In fact, no one expects the Fed to move on Wednesday. The central bank has stabilized rates so far this year and wants to see how terms unfold. Previously, towards the end of last year, it was being cut sharply in the hopes of easeing pressure on the US economy after high inflation slowed down.
Wall Street’s focus is on Powell saying about the rest of the year. It is still highly likely that the Fed will cut key interest rates at least two or three times in 2025. The risk of quickly or aggressively reducing interest rates is that they could boost inflation. However, maintaining the rate for a long time can lead to unnecessary pain in the economy by slowing down borrowing and overall activity.
On Wall Street, Intel has grown profits by 6.8% as CEO’s last WEK, following a former board member and a chip company named Lip Bubeutan, a veteran in the semiconductor industry.
Pepsico added 1.7% after saying it agreed to buy prebiotic soda brand Poppi for $1.65 billion.
They helped offset Tesla’s 6.7% drop.

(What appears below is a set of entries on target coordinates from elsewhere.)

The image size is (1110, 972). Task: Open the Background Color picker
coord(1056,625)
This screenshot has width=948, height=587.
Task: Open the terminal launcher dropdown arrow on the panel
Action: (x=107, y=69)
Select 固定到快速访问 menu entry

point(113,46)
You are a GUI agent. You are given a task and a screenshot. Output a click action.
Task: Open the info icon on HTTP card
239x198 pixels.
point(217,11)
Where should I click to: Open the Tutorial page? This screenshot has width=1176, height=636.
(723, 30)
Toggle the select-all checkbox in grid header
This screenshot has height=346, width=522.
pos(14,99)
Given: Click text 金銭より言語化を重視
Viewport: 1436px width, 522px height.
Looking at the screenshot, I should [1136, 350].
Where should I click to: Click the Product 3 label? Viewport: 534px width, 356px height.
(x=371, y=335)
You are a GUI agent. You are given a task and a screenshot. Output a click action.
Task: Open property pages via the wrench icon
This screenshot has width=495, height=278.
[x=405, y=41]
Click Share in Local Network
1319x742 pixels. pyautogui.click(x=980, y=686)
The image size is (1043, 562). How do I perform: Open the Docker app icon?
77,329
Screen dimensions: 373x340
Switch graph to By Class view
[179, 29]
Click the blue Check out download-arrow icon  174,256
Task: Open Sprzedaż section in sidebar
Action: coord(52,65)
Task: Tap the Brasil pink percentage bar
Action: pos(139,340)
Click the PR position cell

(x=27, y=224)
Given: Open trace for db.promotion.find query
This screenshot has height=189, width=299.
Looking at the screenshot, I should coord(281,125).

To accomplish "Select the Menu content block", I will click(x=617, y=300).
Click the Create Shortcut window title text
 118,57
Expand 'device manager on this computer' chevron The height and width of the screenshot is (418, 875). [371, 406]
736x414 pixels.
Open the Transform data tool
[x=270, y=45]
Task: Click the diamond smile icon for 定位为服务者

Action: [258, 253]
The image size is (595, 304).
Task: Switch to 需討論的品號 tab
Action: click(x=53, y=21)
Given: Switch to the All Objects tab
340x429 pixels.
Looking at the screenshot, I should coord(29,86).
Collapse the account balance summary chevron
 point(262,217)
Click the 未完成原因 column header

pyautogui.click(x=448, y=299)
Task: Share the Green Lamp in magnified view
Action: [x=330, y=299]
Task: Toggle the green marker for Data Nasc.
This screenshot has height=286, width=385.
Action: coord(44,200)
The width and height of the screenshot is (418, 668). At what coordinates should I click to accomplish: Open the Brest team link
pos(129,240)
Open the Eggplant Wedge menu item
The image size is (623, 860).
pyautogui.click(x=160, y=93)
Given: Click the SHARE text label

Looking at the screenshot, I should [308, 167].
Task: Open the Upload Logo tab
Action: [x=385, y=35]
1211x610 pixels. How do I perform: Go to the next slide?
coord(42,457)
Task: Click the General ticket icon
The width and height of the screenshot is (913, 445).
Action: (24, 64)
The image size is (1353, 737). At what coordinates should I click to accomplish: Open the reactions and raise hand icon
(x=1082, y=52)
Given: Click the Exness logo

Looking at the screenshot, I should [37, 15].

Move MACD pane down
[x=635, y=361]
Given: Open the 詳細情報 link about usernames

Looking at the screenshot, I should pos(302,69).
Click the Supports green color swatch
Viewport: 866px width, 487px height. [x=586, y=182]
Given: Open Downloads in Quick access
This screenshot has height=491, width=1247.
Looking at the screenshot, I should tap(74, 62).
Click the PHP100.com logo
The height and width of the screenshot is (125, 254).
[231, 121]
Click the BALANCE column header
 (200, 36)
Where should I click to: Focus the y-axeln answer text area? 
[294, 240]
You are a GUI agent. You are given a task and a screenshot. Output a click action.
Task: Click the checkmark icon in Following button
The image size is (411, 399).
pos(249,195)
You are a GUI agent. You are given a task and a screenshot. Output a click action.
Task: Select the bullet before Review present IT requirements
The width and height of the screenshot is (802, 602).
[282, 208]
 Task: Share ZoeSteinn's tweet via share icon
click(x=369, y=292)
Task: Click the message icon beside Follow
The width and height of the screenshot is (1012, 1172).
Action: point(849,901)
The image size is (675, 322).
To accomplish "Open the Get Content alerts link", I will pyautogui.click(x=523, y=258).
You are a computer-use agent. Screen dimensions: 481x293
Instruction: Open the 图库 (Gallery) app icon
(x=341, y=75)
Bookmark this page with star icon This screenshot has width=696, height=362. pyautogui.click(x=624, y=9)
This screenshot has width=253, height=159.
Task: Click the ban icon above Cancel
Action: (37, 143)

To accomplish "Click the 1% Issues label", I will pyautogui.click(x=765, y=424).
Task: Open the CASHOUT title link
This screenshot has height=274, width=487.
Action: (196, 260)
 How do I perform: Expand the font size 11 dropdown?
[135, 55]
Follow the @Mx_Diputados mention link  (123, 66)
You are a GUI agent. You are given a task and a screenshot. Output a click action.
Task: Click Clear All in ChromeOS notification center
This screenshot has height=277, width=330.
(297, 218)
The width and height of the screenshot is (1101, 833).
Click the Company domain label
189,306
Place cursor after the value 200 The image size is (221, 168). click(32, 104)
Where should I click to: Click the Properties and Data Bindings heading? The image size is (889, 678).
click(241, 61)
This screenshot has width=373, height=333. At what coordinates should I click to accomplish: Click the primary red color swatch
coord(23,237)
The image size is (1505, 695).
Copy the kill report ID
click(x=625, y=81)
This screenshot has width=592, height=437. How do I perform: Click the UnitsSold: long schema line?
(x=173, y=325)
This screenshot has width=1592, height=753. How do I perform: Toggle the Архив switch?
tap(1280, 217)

The electric vehicle company stock is struggling this year amid concerns that Elon Musk and the brand are so intertwined, who have led efforts to cut spending by the US government. Tesla vehicles and dealers have been targeted by people who are unhappy with Trump and his policies.
The bond market had mixed yields from the Ministry of Finance. The 10th Treasury yield went from 4.28% shortly before the release of the Retail Sales Report to nearly 4.33% shortly after. It then pulled back to 4.27% from a 4.31% level late Friday.
In overseas stock markets, indexes rose in most parts of Europe and Asia.
The Chinese market rose after the government reported stronger factory data than expected. Later on Monday, officials explained to reporters about Beijing’s efforts to make consumers spend more money, and were seen as key to pushing the economy out of the slump.
Stocks rose 0.8% in Hong Kong and 0.2% in Shanghai.
AP Business Writers Matt Ott and Elaine Kurtenbach contributed to this report.